Accurate and efficient journalism is crucial in the modern world. To remain educated on scandalous events and controversies, people depend on news to inform them — promoting worldwide safety through awareness.
However, when organizations fail at impartial representation, many are robbed of their advocacy.
Specific demographics are inclined to have more attention and sympathy than others, causing transparent biases among journalists.
For instance, on June 18, news sites were flooded with headlines after the OceanGate Titan submersible imploded, killing the five passengers onboard during their journey to see the wreckage of the 1912 RMS Titanic. Their names and careers became public knowledge, as well as their thoughts and feelings after buying their ticket and before closing the titanium door to their own demise.
Hourly reporting was provided internationally while social media was taken by storm for weeks, condolences especially given to the family of Suleman Dawood, the teenager who only went as a Father’s Day gift at the inclinations of his father, Shahzada Dawood. While the occurrence was surely a tragedy that deserved media coverage, few organizations took an interest in what other devastations circulated the world during this time.
For example, four days prior to the Titan sub disaster in June, the 400-person capacity fishing boat Adriana, carrying approximately 750 refugees from the Middle East, embarked from Libya to Italy on June 10, where the migrants hoped to find a better life for themselves and their children. Faced with a capsizing vessel, the Greek Coast Guard found 104 survivors and 82 bodies, according to Business Insider. Due to all of the Pakistanis, women, and children being crammed into the lower decks before the voyage, only men were left alive.

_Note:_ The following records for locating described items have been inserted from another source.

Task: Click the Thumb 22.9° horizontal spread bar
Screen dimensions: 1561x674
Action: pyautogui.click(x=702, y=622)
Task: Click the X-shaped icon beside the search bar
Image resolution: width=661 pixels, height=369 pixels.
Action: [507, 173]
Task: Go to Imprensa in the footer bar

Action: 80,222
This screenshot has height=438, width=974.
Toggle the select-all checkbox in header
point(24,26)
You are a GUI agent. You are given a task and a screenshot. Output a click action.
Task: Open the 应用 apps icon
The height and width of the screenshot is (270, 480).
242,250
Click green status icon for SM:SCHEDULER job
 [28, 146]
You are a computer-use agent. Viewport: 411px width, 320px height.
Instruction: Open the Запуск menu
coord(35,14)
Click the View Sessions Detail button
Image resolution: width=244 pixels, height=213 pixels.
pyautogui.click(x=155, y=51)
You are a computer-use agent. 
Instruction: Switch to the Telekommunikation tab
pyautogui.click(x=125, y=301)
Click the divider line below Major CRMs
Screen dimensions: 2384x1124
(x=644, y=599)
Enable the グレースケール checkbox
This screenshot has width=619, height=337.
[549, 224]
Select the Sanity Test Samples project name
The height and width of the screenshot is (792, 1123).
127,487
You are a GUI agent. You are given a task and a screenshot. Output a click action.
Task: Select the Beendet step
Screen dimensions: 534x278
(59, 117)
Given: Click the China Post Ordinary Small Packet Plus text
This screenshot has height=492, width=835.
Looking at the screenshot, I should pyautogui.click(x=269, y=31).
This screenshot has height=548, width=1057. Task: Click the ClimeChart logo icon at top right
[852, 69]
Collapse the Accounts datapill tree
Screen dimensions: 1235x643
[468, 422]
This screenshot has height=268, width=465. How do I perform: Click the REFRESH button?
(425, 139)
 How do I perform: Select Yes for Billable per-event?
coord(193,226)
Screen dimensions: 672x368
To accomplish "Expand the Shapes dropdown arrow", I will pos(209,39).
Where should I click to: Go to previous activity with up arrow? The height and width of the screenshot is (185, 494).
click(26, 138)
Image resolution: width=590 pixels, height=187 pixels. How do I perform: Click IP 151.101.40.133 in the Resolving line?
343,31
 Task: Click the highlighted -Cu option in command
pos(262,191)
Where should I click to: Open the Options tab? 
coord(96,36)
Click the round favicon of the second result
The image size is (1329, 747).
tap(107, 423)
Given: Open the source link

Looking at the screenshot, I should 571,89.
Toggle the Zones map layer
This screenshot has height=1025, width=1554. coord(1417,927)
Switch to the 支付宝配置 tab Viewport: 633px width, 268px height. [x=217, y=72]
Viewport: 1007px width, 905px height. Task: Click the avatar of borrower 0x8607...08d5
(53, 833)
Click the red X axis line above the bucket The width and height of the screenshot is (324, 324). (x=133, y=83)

While both of these instances happened within days of each other, the Titan sub received signficiantly more news coverage than the sunken ship that was given little care or notice. In a Scientific American article detailing the media’s clear bias in regards to both circumstances, writer Katharina Menne questioned, “Why does the fate of a few people who volunteered for an intrepid adventure touch us so much more than that of thousands of desperate people who chose to escape war and poverty?”
A person’s qualifications to have adequate recognition by the news becomes a glaring question of possible prejudices, reflected throughout journalism’s history as well.
While the Titan sub incident has illustrated transparent bias, similar behavior was also shown for passengers of the 1912 Titanic itself, in an ironic yet timeless display of favoritism. Setting sail from England to New York, when the infamous collision with the iceberg occurred, most of the 713 survivors were members of the first and well-to-do second classes, while of the 706 third-class steerage passengers, only 178 survived, reported on by History on the Net, a research database for history’s most notable events. Although when the remaining passengers arrived in America, the media flocked to the stories and names of the wealthy—ignoring the lost among steerage. The Titanic Newspaper Archives holds numerous headlines of papers in the time after the sinking, all discussing what happened to the richest members on board. One edition only mentions those such as Mr. and Mrs. John Jacob Astor and Mr. and Mrs. Strauss, millionaires from first-class. This same paper only gives attention to third-class to claim, “MEN IN 1ST AND 2D CABINS CALM; ITALIANS SHOT TO KEEP ORDER.” Other papers follow this trend, only following the identities of the wealthy while entirely ignoring the fact that most of the third-class was decimated, their stories and names ignored until years later.
Although the Titanic and Titan sub were over a century apart, the theme continues in which the wealthy have the attention and sympathy of the news more than the impoverished ever will, highlighted by the five lost passengers of the sub receiving international sympathies while the migrants were left without a voice.
News biases, affected heavily by both demographics and political beliefs, are detrimental to the world, allowing people to read misinformed and prejudiced sources that they are encouraged to trust for their fairness.
It is a dangerous circumstance when journalism becomes plagued by inclinations, threatening to further divide the world over controversies and foster a society where there is no neutral reporting, no desire to only search for the facts; only a search for what will reap the greatest support for one side.
It is the civic duty of the news to provide viewers with correct data that properly represents both sides to the story, making it unacceptable to stray from this path of obligation that every journalist is expected to follow.